2 Gemeenschappelijk Visserijbeleid

Aan de orde is het debat naar aanleiding van een algemeen overleg op 27 oktober 2011 over een behandelvoorbehoud Gemeenschappelijk Visserijbeleid.

De voorzitter:

Ik heet staatssecretaris Bleker welkom.

De heer Dijkgraaf (SGP):

Mevrouw de voorzitter. Wij hebben een mooi algemeen overleg over visserij gehad. Wij hebben daarin over een aantal zaken gesproken, onder andere over een discard ban en een aanlandingsplicht. Gezien het belang van dit onderwerp lijkt het ons goed om de denklijn van de Kamer wat duidelijker vast te leggen. Daarom dien ik de volgende motie in.

▶ **Aangeleverde gegevens**:

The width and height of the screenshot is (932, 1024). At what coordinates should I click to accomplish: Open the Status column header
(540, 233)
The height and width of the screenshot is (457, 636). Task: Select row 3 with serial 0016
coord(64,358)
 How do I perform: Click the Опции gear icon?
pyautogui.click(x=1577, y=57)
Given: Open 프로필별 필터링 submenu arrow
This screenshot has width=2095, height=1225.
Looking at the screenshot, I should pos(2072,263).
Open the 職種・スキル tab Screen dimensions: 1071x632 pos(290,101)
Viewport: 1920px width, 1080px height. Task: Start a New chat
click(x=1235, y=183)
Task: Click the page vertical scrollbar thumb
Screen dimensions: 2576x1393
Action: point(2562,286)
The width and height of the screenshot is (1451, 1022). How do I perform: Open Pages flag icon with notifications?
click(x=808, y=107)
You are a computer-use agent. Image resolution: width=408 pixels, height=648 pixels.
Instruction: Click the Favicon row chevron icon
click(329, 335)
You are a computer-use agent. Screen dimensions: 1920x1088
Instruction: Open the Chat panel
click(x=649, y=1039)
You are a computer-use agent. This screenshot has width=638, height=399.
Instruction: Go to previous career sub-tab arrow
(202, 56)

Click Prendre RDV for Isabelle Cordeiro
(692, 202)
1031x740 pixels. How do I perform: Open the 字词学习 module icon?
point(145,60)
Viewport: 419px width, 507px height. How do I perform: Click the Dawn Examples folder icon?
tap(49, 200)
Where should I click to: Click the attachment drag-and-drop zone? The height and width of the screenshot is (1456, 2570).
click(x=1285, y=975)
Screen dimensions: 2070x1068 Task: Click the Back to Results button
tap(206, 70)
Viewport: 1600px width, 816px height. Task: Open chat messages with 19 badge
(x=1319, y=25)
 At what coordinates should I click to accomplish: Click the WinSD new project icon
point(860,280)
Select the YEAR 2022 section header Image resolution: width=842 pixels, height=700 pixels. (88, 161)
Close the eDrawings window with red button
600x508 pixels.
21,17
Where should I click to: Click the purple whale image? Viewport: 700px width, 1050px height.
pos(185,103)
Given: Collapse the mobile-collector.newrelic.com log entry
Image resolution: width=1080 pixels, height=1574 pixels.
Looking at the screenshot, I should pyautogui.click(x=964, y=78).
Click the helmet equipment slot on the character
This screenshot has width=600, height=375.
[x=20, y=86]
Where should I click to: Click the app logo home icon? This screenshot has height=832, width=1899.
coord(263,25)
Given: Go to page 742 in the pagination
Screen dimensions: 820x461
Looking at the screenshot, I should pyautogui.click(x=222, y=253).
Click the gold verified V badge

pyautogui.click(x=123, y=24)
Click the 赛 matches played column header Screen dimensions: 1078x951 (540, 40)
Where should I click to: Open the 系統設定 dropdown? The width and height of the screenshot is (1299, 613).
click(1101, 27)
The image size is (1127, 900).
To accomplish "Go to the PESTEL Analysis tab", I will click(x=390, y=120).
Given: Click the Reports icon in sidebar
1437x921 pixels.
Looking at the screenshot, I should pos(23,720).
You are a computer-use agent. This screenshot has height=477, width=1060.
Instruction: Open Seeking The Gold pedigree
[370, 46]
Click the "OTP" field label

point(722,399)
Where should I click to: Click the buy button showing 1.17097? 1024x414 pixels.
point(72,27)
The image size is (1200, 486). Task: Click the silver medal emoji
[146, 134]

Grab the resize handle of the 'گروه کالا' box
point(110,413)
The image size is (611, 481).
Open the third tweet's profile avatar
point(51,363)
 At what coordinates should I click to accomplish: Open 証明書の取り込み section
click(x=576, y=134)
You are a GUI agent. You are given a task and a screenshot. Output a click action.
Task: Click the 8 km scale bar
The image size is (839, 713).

▶ **Instructies**:
A) Beantwoord deze vragen over het tekstfragment over het Gemeenschappelijk Visserijbeleid:
(i) Op welke datum vond het algemeen overleg plaats?
(ii) Wie heet de voorzitter welkom?
(iii) Welke twee zaken noemt de heer Dijkgraaf als onderwerpen van het overleg?
B) Neem uit de lijst de regels, te beginnen met de regel met "Viewport: 419px width, 507px" en verder tot en met de regel met "coord(263,25)". Vervang daarin "Viewport" door "Display", laat al het andere ongewijzigd en geef alleen die regels.
De tekst en de lijst staan los van elkaar.

▶ **Antwoorden per opdracht**:
A)
(i) Op 27 oktober 2011.
(ii) Staatssecretaris Bleker.
(iii) Een discard ban en een aanlandingsplicht.

B)
Display: 419px width, 507px height. How do I perform: Click the Dawn Examples folder icon?
tap(49, 200)
Where should I click to: Click the attachment drag-and-drop zone? The height and width of the screenshot is (1456, 2570).
click(x=1285, y=975)
Screen dimensions: 2070x1068 Task: Click the Back to Results button
tap(206, 70)
Display: 1600px width, 816px height. Task: Open chat messages with 19 badge
(x=1319, y=25)
 At what coordinates should I click to accomplish: Click the WinSD new project icon
point(860,280)
Select the YEAR 2022 section header Image resolution: width=842 pixels, height=700 pixels. (88, 161)
Close the eDrawings window with red button
600x508 pixels.
21,17
Where should I click to: Click the purple whale image? Display: 700px width, 1050px height.
pos(185,103)
Given: Collapse the mobile-collector.newrelic.com log entry
Image resolution: width=1080 pixels, height=1574 pixels.
Looking at the screenshot, I should pyautogui.click(x=964, y=78).
Click the helmet equipment slot on the character
This screenshot has width=600, height=375.
[x=20, y=86]
Where should I click to: Click the app logo home icon? This screenshot has height=832, width=1899.
coord(263,25)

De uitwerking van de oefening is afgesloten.